Delores J. Grant Dissertation Abstract

Expression of the Haptoglobin Gene Complex

Delores J. Grant, Ph.D.

Dissertation research performed under the guidence of Dr. Nobuyo N. Maeda

ABSTRACT
The haptoglobin gene complex (Hp) has served as a model to study the effect that base substitutions and a retrovirus-like element have on the transcriptional activity of the gene promoters. Using a tissue culture based system, I demonstrated that an A to C base substitution at nucleotide position -61 in the promoter region of the Hp² allele, which has been shown to be strongly associated with the haptoglobin 2-1 modified (Hp2-1mod) phenotype, decreases the transcriptional activity of the Hp² gene promoter.

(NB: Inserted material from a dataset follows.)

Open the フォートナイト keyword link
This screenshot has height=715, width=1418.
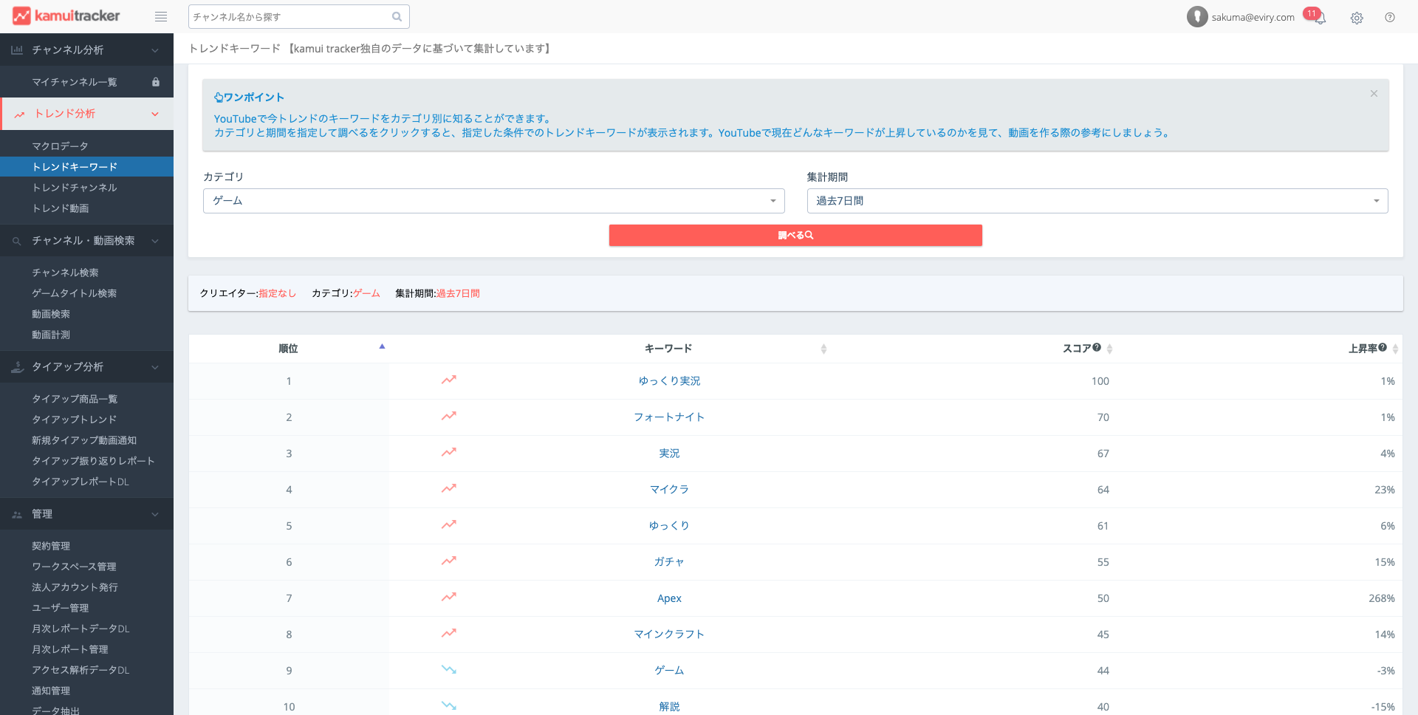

In HepG2 cells, which normally express their endogenous haptoglobin genes, chloramphenicol acetyl transferase (CAT) plasmid constructs with the -61C base change in the promoter had about 10-fold lower transcriptional activity after transfection than the Hp control construct. The -61C substitution also rendered the construct unresponsive to treatment with interleukin-6 after transfection into Hep3B2 cells, which normally do not express haptoglobin but do so in response to stimulation by acute phase reactants. These results support the hypothesis that the Hp2-1mod phenotype results from the -61C mutation in the promoter region of the Hp² allele. The Hpr gene, which has normal gene structure, may be inactivated by a retrovirus-like element (RTVL-Ia) present in the first intron. Three fragments containing different regions of a retrovirus-like insertion, RTVL-Ia, were inserted in both orientations into a 'mini intron' within a parental HprCAT construct. This construct consists of sequences derived from the promoter region and the first intron, including the 5' and 3' donor and acceptor splice sites of the Hpr gene. The resulting constructs were transiently transfected into HepG2 cells and promoter transcriptional activity was measured. The results show that a fragment which consists of putative gag and pol gene sequences and then another which consists of pol, env gene sequences and the 3'LTR of the RTVL-Ia element significantly decrease transcriptional activity when inserted in the same transcriptional orientation as the Hpr gene promoter. These results suggest that regions of the RTVL-Ia element may negatively affect promoter function.